Your task
According to the excerpt about the Sudder Dewanny Adawlut, who established the court, and in what year?

Excerpt provided
The Ṣadr Dīwānī ʿAdālat (সদর দেওয়ানি আদালত) (English: Sudder Dewanny Adawlut) was the Supreme Court of Revenue in British India established in 1772 at Calcutta by Warren Hastings, the first governor-general of Bengal. It was reformed in 1780 and again in 1793 by the British Parliament. The court's judges were the Governor General and Council Members of the East India Company, assisted by native judges and officers of revenue.

==Meaning==
The term is in the Urdu:
- Sudder signifies literally "the breast"; the fore-court of a house; the chief seat of government, contradistinguished from Mofussil, or interior of the country; the presidency.
- Dewan is an ancient Persian word which was adopted throughout the Islamic world, meaning a powerful government official, minister or ruler.
- Adawlut, signifying "justice", "equity", a court of justice. The term Dewanny Adawlut signifies a civil court of justice. Foujdarry Adawlut signifies a criminal court of justice.

==History==
The court was established to allow Hindus to be governed by Hindu law in matters of property, and not as before by Muslim law, although they were still subject to Muslim criminal law.

In each of the districts of British India, subordinate courts of revenue with definitive jurisdiction of up to 500 rupees, were established in which the judges were the relevant District Collector and his deputy and registrar, assisted by native officers. For cases exceeding 500 rupees, appeals were allowed to the Sudder Dewanny Adawlut.

The court was abolished after the Indian Rebellion of 1857.

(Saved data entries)
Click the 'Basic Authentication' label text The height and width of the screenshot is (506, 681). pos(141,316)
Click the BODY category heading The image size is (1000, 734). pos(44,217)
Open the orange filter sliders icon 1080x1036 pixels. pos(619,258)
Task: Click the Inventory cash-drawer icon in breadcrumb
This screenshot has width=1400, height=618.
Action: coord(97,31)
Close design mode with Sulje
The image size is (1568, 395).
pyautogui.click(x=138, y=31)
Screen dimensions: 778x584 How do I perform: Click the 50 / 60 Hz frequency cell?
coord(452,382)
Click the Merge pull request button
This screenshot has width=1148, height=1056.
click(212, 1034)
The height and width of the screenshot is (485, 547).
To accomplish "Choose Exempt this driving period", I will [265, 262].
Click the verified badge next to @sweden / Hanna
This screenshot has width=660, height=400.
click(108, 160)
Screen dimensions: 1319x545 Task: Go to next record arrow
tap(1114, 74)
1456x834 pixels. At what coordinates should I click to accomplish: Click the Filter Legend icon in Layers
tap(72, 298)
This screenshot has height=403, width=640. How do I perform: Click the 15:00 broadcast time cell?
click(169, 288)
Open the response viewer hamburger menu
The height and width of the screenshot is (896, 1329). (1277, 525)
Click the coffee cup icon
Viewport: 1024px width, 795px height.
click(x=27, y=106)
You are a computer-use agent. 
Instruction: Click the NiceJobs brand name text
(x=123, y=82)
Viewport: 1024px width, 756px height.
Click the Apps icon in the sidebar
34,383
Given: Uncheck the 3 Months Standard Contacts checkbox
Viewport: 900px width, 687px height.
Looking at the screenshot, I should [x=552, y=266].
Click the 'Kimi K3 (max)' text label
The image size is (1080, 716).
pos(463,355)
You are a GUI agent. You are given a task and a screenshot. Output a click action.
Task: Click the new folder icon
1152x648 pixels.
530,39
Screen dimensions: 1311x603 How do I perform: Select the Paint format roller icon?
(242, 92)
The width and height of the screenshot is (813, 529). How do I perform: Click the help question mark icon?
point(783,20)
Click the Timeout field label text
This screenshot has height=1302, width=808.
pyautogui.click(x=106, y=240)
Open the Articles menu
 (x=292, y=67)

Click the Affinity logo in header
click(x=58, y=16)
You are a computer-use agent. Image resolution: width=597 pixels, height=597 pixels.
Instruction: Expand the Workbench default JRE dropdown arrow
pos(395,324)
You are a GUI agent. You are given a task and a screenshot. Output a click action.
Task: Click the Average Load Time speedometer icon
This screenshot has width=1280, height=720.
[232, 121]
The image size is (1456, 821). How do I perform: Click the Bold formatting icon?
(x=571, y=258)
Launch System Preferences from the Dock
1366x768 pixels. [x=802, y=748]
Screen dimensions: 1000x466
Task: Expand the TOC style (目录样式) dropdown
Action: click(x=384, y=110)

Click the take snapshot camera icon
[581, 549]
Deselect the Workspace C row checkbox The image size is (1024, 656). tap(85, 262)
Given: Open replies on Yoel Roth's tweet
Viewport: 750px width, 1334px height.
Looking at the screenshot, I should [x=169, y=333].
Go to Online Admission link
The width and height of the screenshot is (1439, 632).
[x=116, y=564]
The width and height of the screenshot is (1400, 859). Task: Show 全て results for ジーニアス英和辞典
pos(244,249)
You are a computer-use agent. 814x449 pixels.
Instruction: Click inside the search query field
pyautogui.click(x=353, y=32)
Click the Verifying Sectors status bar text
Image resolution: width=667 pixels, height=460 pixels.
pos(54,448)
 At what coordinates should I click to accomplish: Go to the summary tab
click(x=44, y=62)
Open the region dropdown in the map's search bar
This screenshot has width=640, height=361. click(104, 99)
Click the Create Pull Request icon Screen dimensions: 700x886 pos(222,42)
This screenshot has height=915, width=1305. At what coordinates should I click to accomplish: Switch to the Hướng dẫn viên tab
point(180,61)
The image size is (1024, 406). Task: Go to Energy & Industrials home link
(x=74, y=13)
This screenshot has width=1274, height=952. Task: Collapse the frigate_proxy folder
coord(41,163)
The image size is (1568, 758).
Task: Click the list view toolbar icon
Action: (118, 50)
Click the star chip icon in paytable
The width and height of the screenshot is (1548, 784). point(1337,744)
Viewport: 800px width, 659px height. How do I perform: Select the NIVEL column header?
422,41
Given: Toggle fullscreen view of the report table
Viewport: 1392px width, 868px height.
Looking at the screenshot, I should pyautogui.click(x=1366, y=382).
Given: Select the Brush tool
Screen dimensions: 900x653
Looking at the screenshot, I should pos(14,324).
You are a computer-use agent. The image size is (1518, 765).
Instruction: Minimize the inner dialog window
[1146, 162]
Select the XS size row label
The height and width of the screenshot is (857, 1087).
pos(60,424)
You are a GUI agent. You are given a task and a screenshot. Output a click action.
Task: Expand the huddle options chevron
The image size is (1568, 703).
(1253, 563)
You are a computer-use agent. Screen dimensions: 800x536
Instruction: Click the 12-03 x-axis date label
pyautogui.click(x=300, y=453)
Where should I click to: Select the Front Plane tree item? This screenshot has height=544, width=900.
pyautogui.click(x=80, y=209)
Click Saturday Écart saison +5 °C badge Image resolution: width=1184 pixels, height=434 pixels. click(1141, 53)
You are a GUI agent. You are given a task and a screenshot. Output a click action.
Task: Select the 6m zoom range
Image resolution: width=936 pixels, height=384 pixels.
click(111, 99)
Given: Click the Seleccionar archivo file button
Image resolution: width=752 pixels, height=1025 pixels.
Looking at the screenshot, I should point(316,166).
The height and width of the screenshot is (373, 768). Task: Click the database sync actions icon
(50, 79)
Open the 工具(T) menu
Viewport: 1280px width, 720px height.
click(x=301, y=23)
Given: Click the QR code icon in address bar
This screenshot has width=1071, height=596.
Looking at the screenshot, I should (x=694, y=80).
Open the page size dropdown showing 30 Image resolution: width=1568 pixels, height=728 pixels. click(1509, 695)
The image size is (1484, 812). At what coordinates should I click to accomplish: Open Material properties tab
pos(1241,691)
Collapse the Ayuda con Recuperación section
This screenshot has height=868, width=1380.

Answer space
Warren Hastings, the first governor-general of Bengal, established it in 1772.